Doing research for my current project I expected to find plenty of facts relating to the American West. My third book takes place during the Spanish American War and follows the famed First Volunteers, better known as Roosevelt’s Rough Riders.
I figured I would find plenty of accounts like that of Oklahoma cowboy and bronc buster Bill McGinty. Indeed, the Rough Rider’s had their share of western archetypes. Hard men from the western plains and southwest mountains. Images of sunburnt, crude, slow talking men may fill our imagination thanks to film and books.
What does not come to mind is a cowboy sitting in the shade with a book. Literature is not often associated with our western heroes. However, in 1898 as the Rough Rider’s made their way from the training grounds of San Antonio, Texas to war in Cuba they passed the time reading books and magazines. The popular books at that time were Stephen Crane’s The Red Badge of Courage, Bram Stoker’s Dracula, and H.G. Wells’ The War of the Worlds. What we consider classics today were best sellers then.

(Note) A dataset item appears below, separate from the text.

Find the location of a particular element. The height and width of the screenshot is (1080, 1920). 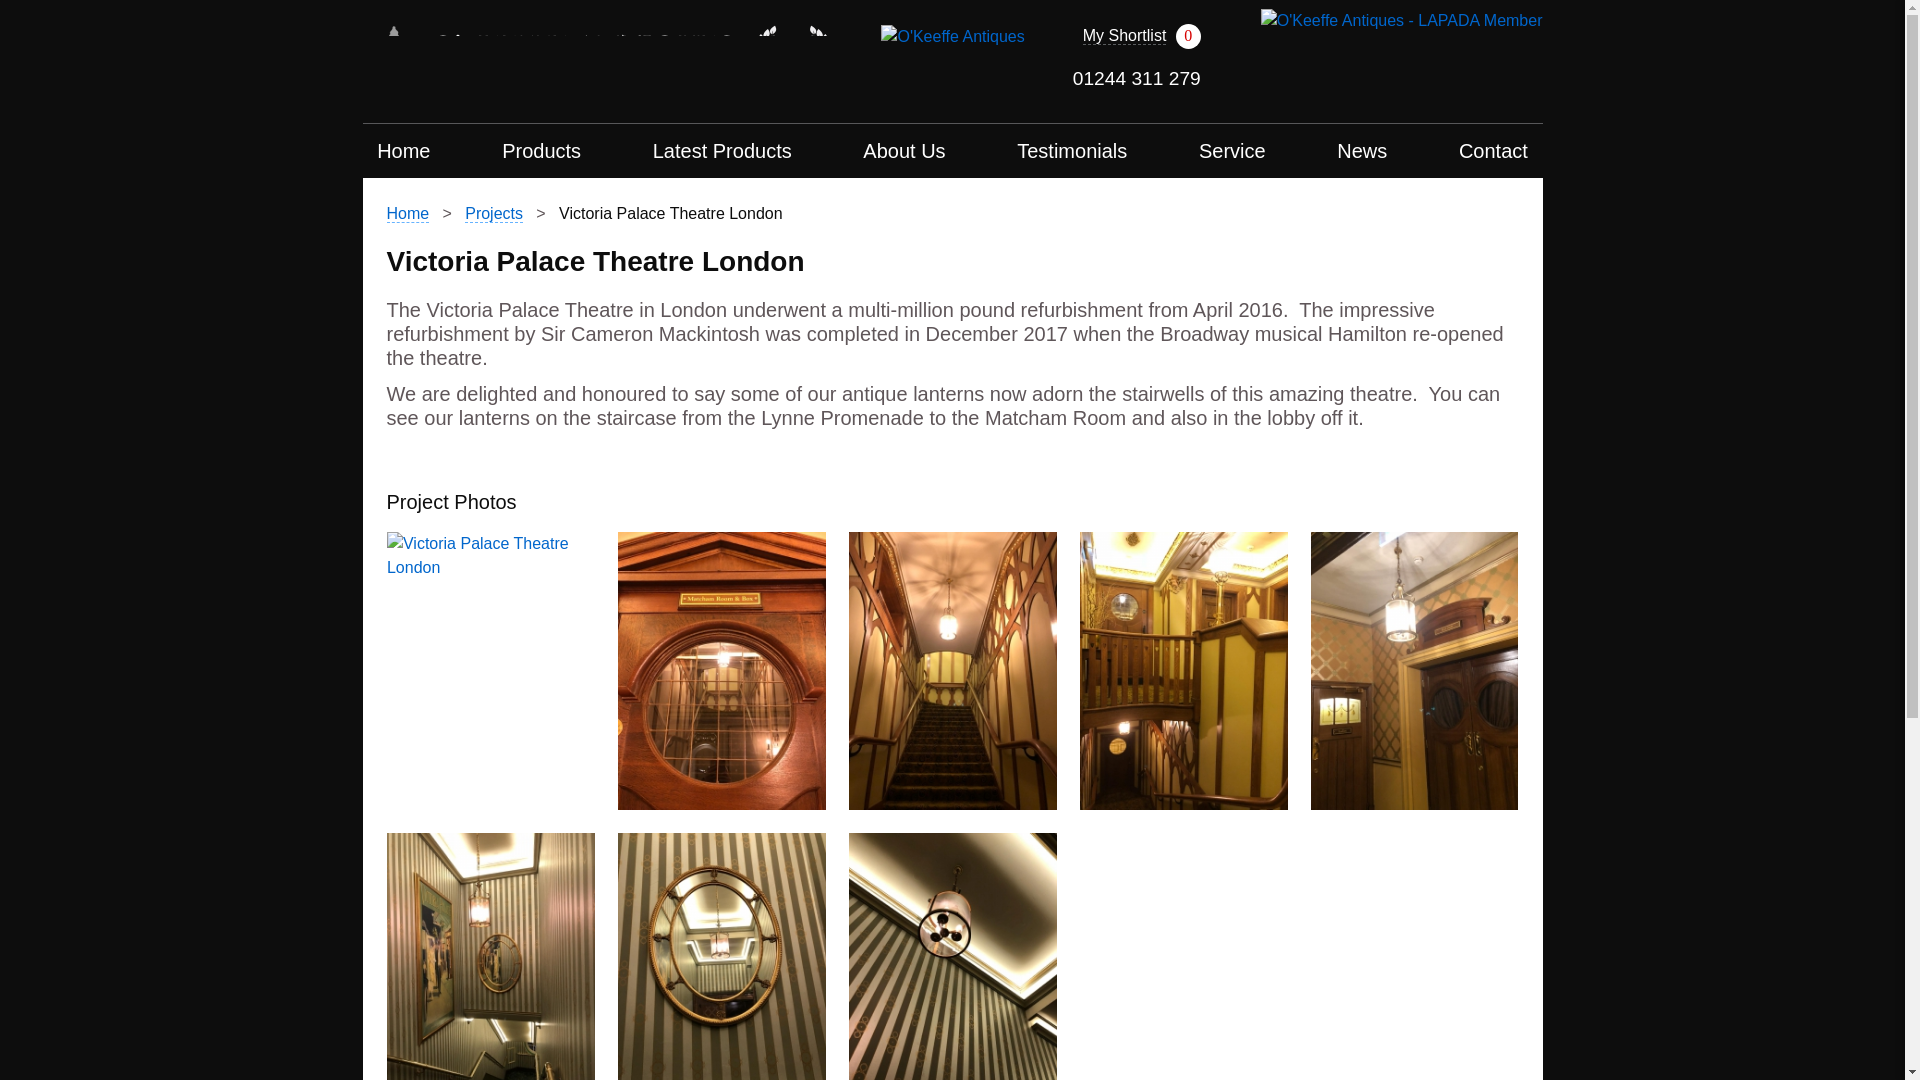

Cosmopolitan magazine serialized The War of the Worlds in 1897. Imagine a hardened veteran of the Apache Wars riding in a train car bound for Tampa, Florida. A waiting him is an armada to carry him and thousands of soldiers to Cuba. From his lips hangs a hand rolled cigarette, smoke hovering in the air. His gaze is fixed on what he holds in his hands. In those sun burnt and scarred hands is an issue of Cosmo.

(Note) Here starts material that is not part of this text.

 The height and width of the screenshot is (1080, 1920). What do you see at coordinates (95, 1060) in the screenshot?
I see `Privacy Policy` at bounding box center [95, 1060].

I would wager that most college graduates today never read one of those books. They might have seen the Tom Cruise movie. If they had an honor’s class, they googled The Red Badge of Courage for a report. More recently they asked A.I. to summarize it before taking a test.
Any generation can fall into the trap of thinking it is more advanced than the ones before them. As literacy rates plummet across the United States more and more people ask A.I. to “explain this please.” I have the feeling that the average cowboy in the 1890’s could pass today’s honor’s classes easily.